WHAT IS REQUIRED: Can you convert the listing into a two-column CSV with the headers "prompt" and "reply", one row per entry, putting each entry's text and its answer in separate quoted fields and replacing line breaks with spaces? Start at the beginning of the listing and stop after the line that contains "coord(14,25)".

BEGIN DATASET CONTENT

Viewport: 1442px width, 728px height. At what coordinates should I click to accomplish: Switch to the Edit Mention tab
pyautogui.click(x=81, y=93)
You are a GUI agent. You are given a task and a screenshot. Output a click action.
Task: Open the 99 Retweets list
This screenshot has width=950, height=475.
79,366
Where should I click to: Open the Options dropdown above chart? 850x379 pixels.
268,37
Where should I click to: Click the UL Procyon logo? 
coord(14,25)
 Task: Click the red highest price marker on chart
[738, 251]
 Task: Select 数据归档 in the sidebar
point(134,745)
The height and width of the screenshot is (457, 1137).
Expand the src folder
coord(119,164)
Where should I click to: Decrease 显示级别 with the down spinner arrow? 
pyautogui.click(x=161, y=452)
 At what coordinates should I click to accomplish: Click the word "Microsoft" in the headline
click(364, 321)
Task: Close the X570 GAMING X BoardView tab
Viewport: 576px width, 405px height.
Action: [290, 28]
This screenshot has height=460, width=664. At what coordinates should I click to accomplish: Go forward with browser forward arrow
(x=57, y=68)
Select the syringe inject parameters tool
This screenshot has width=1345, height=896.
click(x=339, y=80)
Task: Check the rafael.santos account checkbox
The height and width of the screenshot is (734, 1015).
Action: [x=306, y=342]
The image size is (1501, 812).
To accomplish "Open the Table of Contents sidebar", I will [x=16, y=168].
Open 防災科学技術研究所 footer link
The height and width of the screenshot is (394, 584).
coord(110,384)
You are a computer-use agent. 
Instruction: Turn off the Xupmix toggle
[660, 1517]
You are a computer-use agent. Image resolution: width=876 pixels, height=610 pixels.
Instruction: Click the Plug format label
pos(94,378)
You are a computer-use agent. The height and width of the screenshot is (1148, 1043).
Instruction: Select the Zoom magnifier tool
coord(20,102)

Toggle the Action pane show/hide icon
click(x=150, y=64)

END DATASET CONTENT

WORKED ANSWER:
prompt,reply
"Viewport: 1442px width, 728px height. At what coordinates should I click to accomplish: Switch to the Edit Mention tab","pyautogui.click(x=81, y=93)"
"You are a GUI agent. You are given a task and a screenshot. Output a click action. Task: Open the 99 Retweets list This screenshot has width=950, height=475.","79,366"
"Where should I click to: Open the Options dropdown above chart? 850x379 pixels.","268,37"
"Where should I click to: Click the UL Procyon logo?","coord(14,25)"